#### What the exercise asks
Every record should be copied exactly, except that pictures are to be omitted.

(Records drawn from a dataset)
--------------------
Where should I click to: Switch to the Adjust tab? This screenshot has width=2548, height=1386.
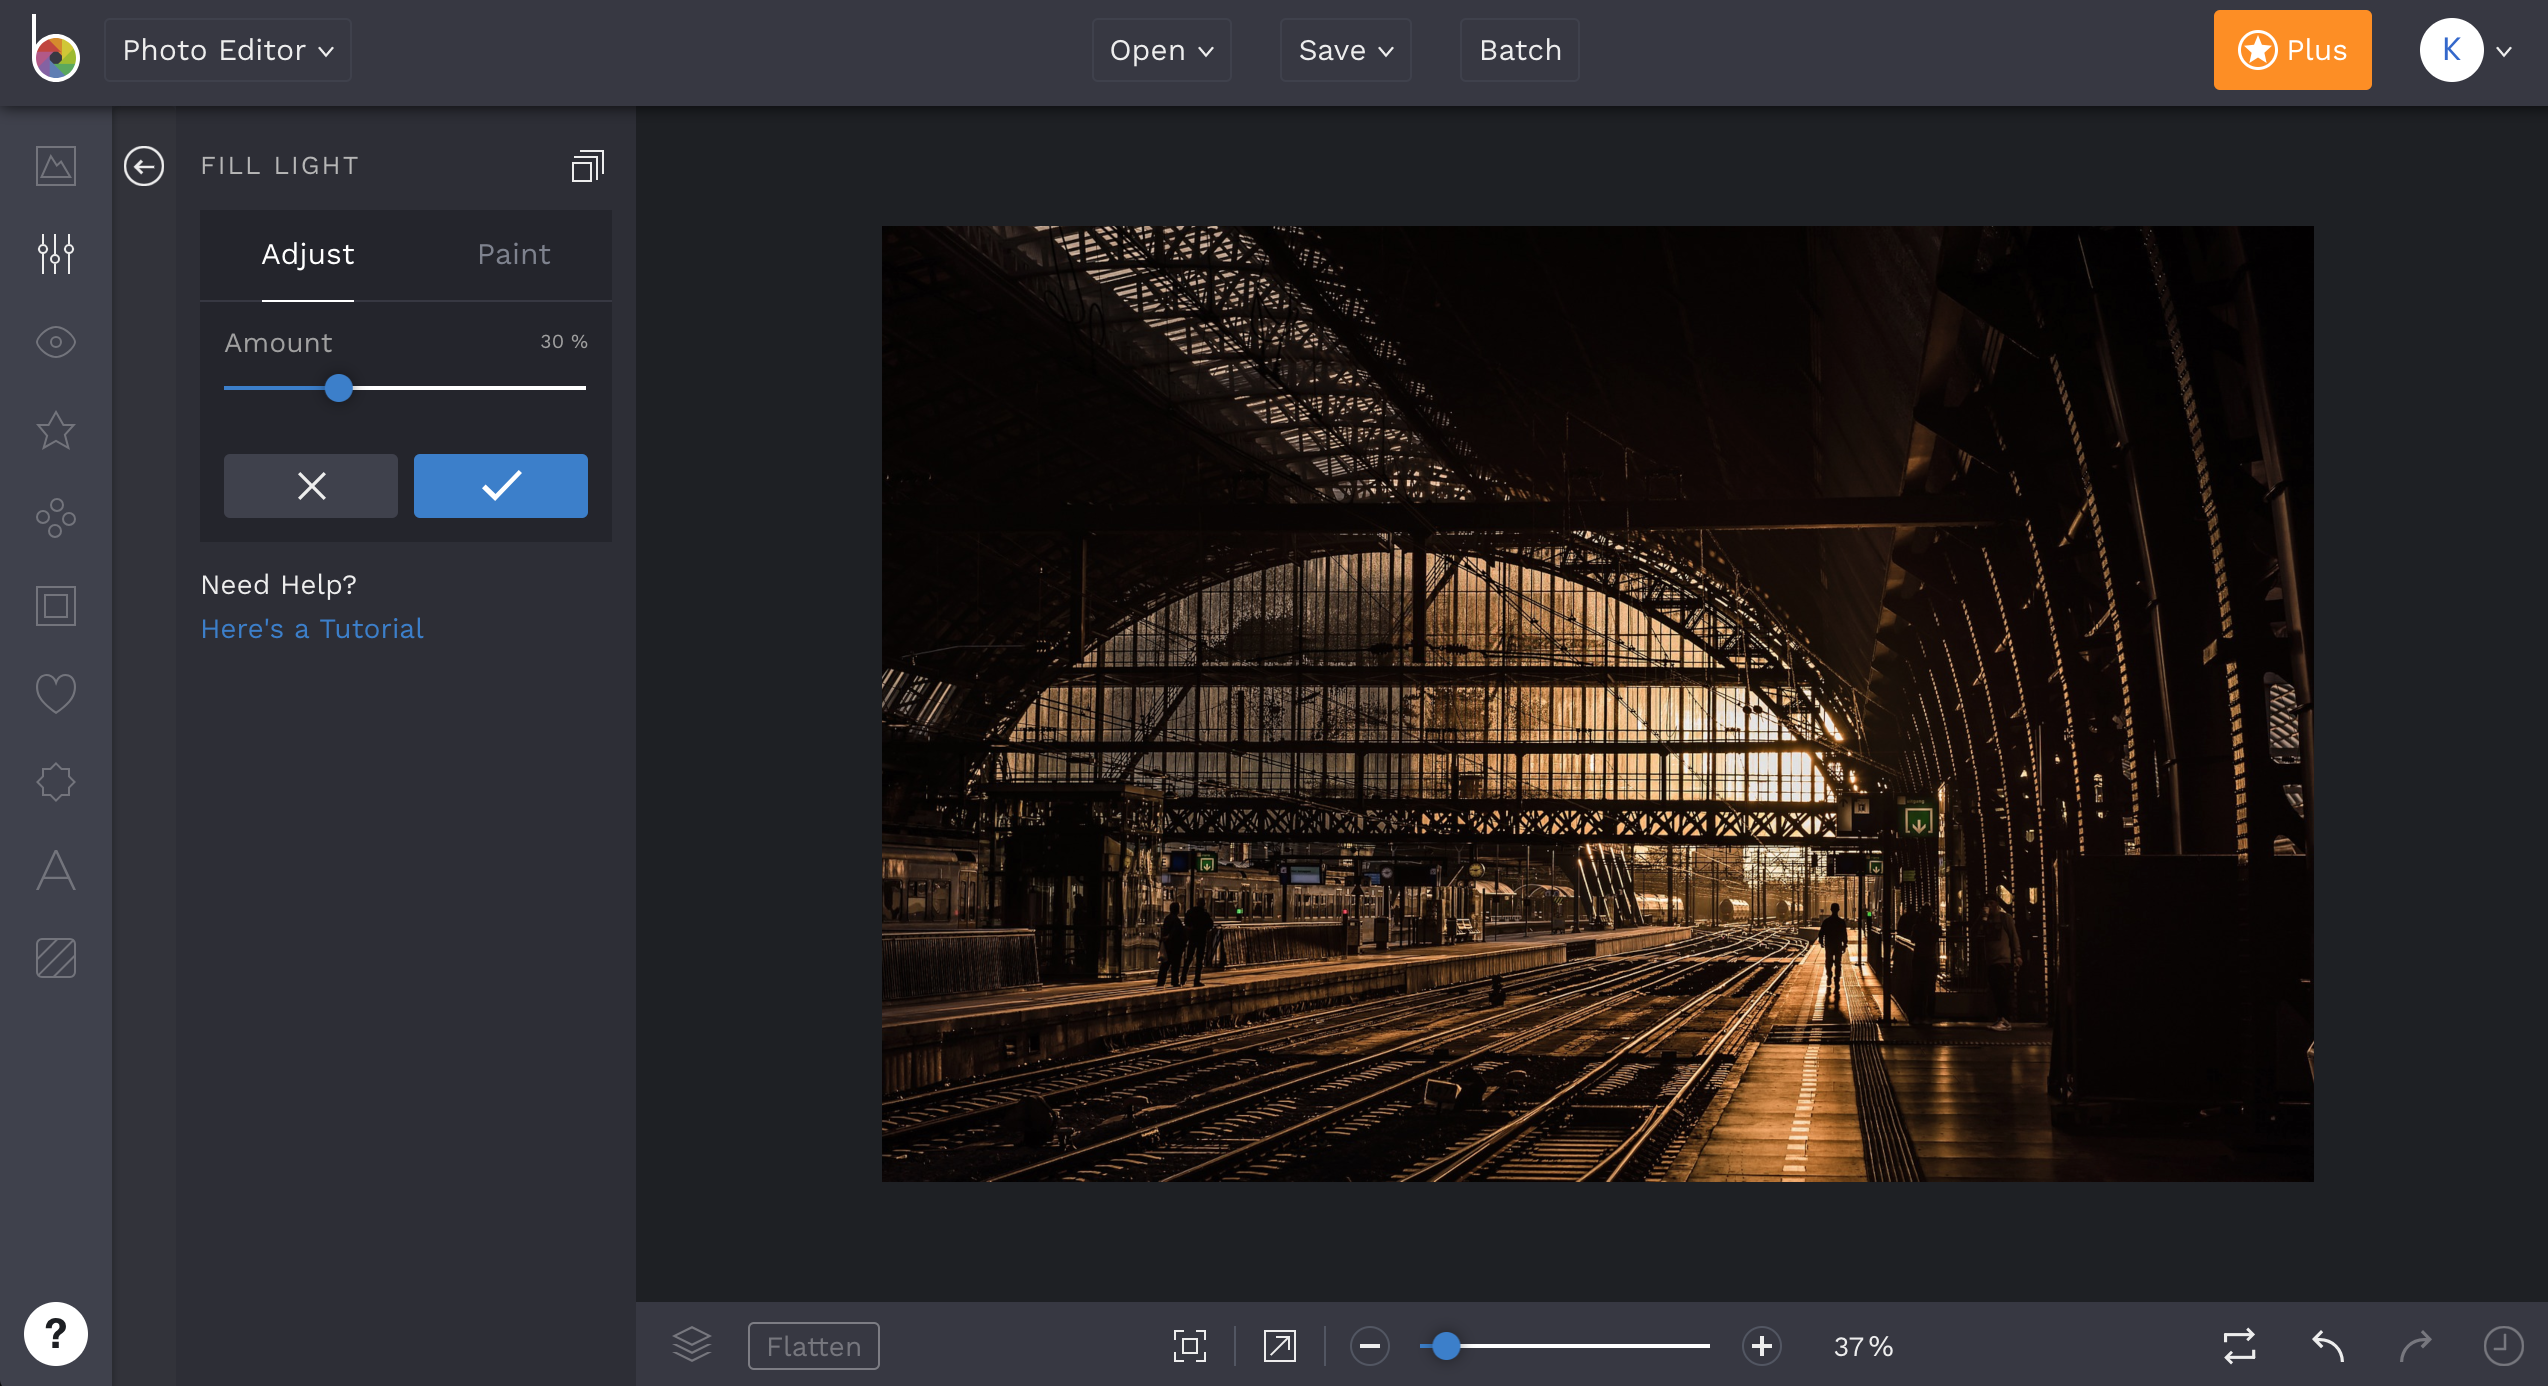pos(307,254)
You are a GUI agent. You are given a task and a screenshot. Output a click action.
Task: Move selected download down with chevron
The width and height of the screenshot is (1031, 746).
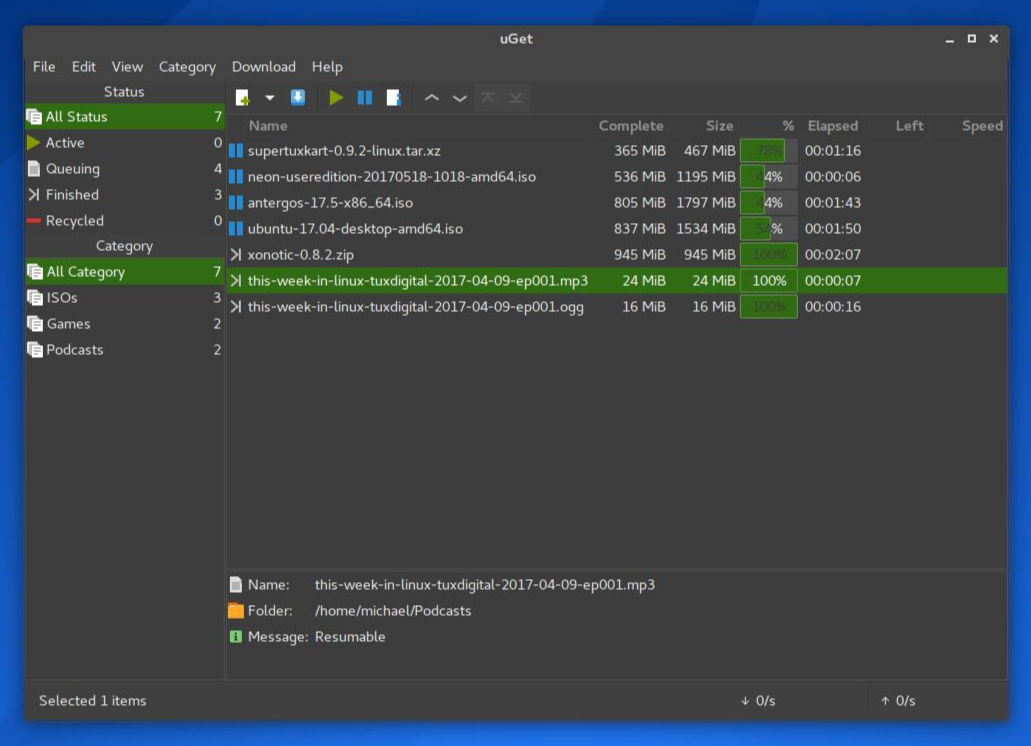(460, 98)
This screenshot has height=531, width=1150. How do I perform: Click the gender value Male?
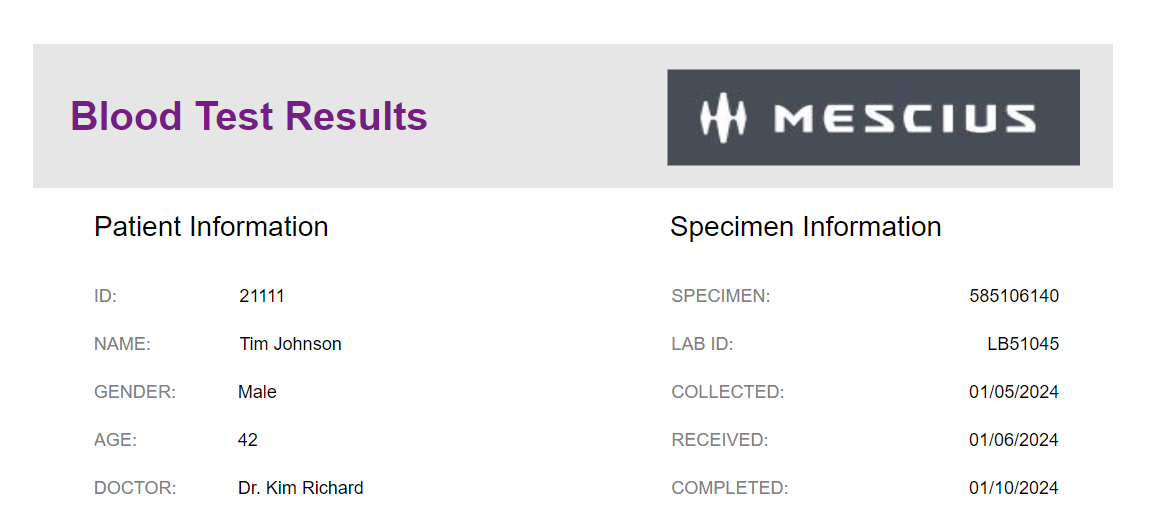257,392
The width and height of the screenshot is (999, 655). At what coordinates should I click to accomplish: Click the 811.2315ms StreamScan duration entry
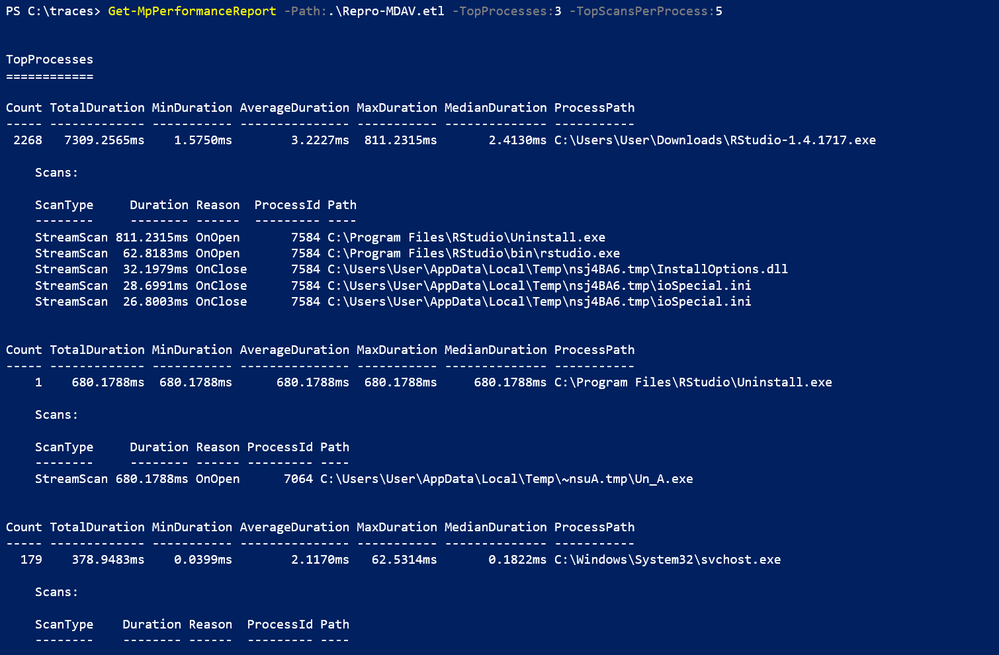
--------------------
#### Result below
Where should I click to: Switch to the Adjust tab? This screenshot has width=2548, height=1386.
pos(307,254)
You are a GUI agent. You are given a task and a screenshot. Output a click action.
Task: Move selected download down with chevron
The width and height of the screenshot is (1031, 746).
(460, 98)
This screenshot has height=531, width=1150. How do I perform: Click the gender value Male?
257,392
The width and height of the screenshot is (999, 655). At what coordinates should I click to accomplish: Click the 811.2315ms StreamScan duration entry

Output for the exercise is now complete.